36協定・限度時間を超えてしまった

「えらいことです、至急電話ください。」
と、お客様である企業の社長様から、弊所宛に電話が。
ちょうど、自分自身の勉強のため研修会に参加していました。

電話をしてみると、社長様曰く。
「20日締めの給与なんですが、二人ほど残業時間が36協定の『延長することができる時間』を超えてしまったんです。36協定、やり直すんかなあ。どうしたらええの?」

事実は、次の通り。

  • 労働時間は、1か月変形を採用。
  • 延長することができる時間は、限度基準の上限の1か月45時間。
  • 一人は、残業時間46時間、もう一人は47時間。
  • 受注が好調で、社内基準の1日2時間を超えた日が何日かある。

私「やり直しって、36協定の届は過去に遡れません。でも、それくらいなら大丈夫ですよ。」
社長様「大丈夫って、超えてるよ。どういうことなん?土曜日に休日出勤してもらったら良かったんかな。」
私「社長、土曜日は残業時間のカウントですよ。就業規則で法定休日になってる日曜日だけ、36協定の休日労働の方ですよ。」

続けて、私「だって、社長のとこ、所定労働時間、7時間45分でしょ。

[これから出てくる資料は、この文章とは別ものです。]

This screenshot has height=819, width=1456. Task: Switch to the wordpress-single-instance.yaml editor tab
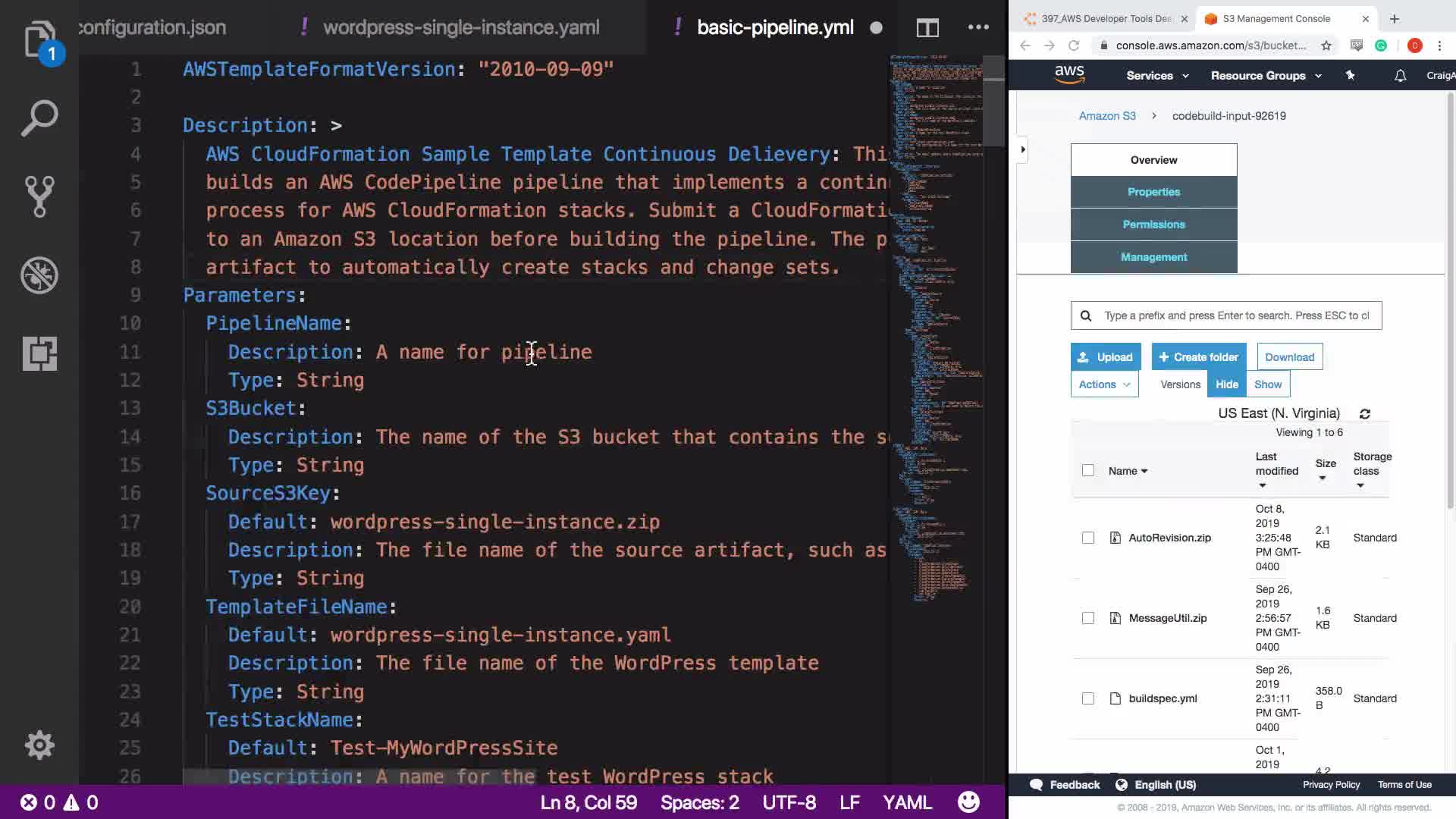460,28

だからセーフ。」
社長様「えっ?」
私「だいぶん前にも説明しましたけど、1日8時間が基準なので、15分間は法定内残業ですから、20日ほど時間外があれば300分、5時間は引いて計算できますから。41時間42時間ですから、セーフ。」
社長様「そういうこと。なんとなく、分かったわ。」
私「社長、さっきの土曜日出勤ですけど、あれ丸丸時間外労働のカウントやから、注意してくださいね。」
社長様「なるほど、ね。」

コンプライアンスを意識されている社長様でしたので、「至急電話」で連絡が入ってきました。土曜日曜は休めと経営者として宣言されていたので、土曜日出勤がなかったのがラッキーでした。

時間外労働について、再確認できました。
労務相談顧問なら、このような内容も遠慮無く、訊いていただけます。)



※守秘義務の関係で、内容について脚色しています。